___ Information

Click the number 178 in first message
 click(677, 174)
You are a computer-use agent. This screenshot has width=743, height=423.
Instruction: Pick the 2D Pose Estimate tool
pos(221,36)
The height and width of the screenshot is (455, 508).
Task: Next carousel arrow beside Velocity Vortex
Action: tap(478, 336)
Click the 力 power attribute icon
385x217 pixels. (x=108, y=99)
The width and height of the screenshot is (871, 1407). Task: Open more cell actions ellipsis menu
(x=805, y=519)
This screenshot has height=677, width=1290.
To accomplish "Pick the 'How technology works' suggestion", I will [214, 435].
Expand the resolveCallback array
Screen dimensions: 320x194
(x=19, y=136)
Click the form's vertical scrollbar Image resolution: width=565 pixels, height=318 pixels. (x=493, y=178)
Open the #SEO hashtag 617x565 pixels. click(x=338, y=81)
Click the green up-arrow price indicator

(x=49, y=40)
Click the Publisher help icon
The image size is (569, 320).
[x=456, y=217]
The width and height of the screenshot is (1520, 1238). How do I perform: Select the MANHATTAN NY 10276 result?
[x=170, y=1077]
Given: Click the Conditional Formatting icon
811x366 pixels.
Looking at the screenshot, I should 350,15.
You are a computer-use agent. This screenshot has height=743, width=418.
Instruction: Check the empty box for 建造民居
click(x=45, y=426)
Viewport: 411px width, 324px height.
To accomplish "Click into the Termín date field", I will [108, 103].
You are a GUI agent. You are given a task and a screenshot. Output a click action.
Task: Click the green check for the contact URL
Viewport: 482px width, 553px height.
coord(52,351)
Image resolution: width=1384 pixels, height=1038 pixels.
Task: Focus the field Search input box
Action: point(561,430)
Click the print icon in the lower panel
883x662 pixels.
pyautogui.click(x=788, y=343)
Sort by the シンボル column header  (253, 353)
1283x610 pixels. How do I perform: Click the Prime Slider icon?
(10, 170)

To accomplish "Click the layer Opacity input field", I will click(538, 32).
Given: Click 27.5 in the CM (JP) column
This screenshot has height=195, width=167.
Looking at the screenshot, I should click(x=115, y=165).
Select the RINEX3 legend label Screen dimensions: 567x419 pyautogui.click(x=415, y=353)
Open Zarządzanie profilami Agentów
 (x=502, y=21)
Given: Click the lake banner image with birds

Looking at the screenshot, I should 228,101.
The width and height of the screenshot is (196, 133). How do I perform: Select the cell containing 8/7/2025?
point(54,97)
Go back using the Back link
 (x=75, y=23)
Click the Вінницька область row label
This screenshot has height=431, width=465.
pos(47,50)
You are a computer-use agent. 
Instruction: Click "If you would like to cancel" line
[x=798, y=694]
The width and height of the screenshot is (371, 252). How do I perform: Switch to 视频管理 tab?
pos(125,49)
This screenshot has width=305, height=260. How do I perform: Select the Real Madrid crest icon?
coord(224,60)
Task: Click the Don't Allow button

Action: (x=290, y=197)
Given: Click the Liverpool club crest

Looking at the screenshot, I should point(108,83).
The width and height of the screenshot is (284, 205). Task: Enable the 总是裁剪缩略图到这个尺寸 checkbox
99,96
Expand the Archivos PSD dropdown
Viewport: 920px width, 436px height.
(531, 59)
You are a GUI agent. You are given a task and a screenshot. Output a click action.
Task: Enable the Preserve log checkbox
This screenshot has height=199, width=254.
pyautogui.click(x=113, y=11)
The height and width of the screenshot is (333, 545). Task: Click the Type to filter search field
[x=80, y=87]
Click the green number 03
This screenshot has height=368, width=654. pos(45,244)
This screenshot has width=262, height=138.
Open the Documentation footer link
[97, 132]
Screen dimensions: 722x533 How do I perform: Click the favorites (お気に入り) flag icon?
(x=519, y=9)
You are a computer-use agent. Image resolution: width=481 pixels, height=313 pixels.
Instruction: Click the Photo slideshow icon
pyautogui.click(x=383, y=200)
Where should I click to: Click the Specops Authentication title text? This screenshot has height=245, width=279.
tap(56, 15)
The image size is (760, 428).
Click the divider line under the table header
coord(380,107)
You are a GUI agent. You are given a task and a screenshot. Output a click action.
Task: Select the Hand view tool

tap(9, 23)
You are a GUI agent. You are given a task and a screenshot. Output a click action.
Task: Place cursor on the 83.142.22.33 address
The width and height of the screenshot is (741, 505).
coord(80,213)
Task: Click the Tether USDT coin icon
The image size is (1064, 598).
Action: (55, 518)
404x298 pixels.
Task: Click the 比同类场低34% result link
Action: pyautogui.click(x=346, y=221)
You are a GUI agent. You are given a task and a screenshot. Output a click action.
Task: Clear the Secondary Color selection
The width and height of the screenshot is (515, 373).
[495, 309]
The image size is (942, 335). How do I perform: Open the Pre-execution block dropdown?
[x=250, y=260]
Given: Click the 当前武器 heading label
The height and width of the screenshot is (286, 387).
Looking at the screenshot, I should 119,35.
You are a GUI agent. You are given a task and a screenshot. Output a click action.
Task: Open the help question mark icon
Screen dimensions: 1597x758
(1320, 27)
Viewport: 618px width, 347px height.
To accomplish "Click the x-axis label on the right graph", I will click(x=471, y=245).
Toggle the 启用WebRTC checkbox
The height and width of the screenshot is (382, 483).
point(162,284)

______

Your task: A copy of each line in the data above that holds the string "column" is needed.

Answer to this problem:
Sort by the シンボル column header  (253, 353)
Given: Click 27.5 in the CM (JP) column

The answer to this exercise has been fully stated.